Only if you are expecting to get float('inf') as the answer. Just because IEEE 754 floating point supports INFs and NANs doesn't mean that any particular application needs or wants to support them.
My guess is that for every app that actively would benefit from this, there is another app that would actively have to counter-act this feature, and another 50 that simply don't care. For apps that actively do want to support INFs, doing a text transformation ∞ -> 'inf' before calling float is trivial.
>> - somebody has to program this feature;
>> - write tests for it;
>> - write documentation;
>>
>> and on-going costs:
>>
>> - that's one more thing for every user to learn;
>
> Doesn't apply here.
Of course it does. Do you think that people are born knowing that float('∞') returns an IEEE 754 floating point INF? It's a feature that needs to be learned.
>> - programmers will have to take this feature into account whenever they use
>> float.
>
> This isn't true -- most uses of float(...) don't care about the
> internationalisation aspect either. Only a minority of cases will need
> to account for this.
Correct. And? Most users won't care. Of those that do care, some will be annoyed because previously they could rely on float('∞') raising an exception, and no longer can.

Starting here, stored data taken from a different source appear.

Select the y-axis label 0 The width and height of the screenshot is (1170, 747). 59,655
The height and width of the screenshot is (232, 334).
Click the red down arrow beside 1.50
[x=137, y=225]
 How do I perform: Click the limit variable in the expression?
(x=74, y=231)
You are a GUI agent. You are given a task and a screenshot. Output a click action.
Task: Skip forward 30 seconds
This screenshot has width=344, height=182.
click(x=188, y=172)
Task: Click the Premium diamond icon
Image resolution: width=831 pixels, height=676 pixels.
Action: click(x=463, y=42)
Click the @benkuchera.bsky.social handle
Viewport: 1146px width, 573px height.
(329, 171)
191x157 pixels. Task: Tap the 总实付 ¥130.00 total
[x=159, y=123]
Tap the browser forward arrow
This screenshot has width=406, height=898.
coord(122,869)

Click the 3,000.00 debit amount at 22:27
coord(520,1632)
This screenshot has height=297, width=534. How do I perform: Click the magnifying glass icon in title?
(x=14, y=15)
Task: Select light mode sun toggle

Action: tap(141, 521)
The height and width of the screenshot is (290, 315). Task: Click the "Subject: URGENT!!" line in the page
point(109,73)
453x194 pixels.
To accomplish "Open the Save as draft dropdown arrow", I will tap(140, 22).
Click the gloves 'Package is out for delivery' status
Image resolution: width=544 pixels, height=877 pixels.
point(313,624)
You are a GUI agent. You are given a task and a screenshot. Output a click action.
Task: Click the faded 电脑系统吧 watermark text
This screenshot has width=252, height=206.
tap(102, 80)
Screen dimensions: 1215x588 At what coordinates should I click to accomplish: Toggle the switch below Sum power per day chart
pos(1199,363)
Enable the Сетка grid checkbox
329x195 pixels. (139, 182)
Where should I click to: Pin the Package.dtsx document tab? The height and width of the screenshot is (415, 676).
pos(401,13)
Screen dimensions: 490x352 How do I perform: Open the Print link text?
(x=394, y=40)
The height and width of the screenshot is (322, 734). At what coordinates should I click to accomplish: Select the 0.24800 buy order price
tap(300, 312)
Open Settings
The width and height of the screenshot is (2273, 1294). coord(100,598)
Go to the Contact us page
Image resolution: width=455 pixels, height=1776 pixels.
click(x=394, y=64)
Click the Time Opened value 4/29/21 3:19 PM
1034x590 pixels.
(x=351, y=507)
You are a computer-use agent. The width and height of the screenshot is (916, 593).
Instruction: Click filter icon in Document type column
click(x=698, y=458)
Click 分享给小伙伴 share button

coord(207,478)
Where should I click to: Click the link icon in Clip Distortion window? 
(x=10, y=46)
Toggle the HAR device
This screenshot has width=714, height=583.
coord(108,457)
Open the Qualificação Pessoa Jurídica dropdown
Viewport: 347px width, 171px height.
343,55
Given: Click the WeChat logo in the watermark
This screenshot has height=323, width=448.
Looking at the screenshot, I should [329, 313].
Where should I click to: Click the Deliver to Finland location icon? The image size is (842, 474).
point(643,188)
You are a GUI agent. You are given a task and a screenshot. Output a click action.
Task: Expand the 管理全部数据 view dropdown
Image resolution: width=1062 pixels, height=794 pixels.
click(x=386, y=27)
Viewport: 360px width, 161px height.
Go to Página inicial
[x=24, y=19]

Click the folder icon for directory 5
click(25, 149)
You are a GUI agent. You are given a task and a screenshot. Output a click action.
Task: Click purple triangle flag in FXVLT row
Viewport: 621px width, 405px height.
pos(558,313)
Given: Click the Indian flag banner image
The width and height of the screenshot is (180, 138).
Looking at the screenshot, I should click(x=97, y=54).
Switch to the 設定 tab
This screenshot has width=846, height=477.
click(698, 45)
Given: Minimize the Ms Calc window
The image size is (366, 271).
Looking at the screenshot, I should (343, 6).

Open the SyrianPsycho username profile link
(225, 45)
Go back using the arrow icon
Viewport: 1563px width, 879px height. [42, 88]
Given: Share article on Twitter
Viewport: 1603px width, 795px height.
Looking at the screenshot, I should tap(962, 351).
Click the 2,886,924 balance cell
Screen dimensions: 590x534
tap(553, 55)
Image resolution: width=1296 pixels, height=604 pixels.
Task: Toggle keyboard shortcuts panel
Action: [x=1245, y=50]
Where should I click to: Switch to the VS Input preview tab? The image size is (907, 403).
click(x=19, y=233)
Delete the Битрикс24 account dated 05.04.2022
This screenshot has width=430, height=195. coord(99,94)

>> Here is a simple implementation that supports ∞, +∞ and -∞.
>>
>>
>> _float = float
>>
>> def float(arg):
>> if isinstance(arg, str):
>> arg = arg.replace('∞', 'inf')
>> return _float(arg)
>>
>>
>> Hands up anyone who already uses this, or something like it, in their code?
>> Anyone? Given how trivial it is to build this functionality if you need it,
>> if you haven't already done so, chances are that you don't need it, even if
>> you think you want it.
>
> I'd hope not, because that's broken code. All the more reason to
> accept the proposal.
How is it broken? True, it accepts '∞inity' as well as 'infinity', but that's a feature, not a bug.